The primary election approaches. As your district candidate explains the importance of sign planting efforts, consider asking him or her to explain the importance of complete streets.
Consider your vote with reference to the answer … or the absence of one.
Complete Streets Are a Bargain, by Laura Searfoss (at Sustainable Cities Collective)
… As a recent analysis by Smart Growth America’s National Complete Streets Coalition demonstrates, using a Complete Streets approach is one of the best transportation investments a community can make.
Examining before and after data from 37 projects redesigned with Complete Streets goals, this study found:
Streets were safer: Automobile collisions declined in 70 percent of projects, and injuries declined in 56 percent of projects.
This safety has financial value: Each collision that a safer street helps to avoid represents avoided costs from emergency room visits, hospital charges, rehabilitation, and doctor visits, as well as the cost of property damage. Within our sample, Complete Streets improvements collectively averted $18.1 million in total collision costs in just one year.
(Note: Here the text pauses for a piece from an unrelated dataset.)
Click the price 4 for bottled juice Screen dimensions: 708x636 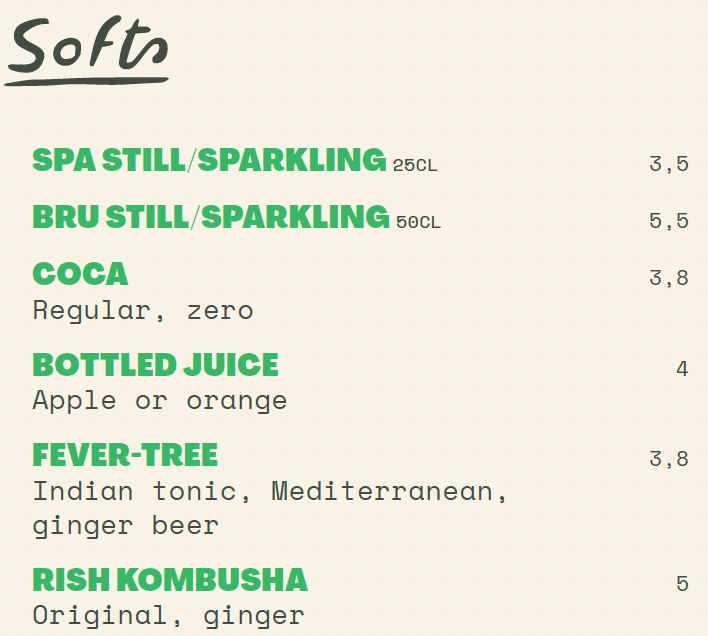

Complete Streets encouraged multi-modal travel: The projects nearly always resulted in more biking, walking, and transit trips.
They are remarkably affordable: The average cost of a Complete Streets project was just $2.1 million—far less than the $9 million average cost of projects in state transportation improvement plans. And 97 percent of Complete Streets projects cost less per mile than construction of an average high-cost arterial.
They play an important role in economic development: These findings suggest that Complete Streets projects were supportive of higher employment, new businesses, and property values. Several projects saw significant private investment since their completion.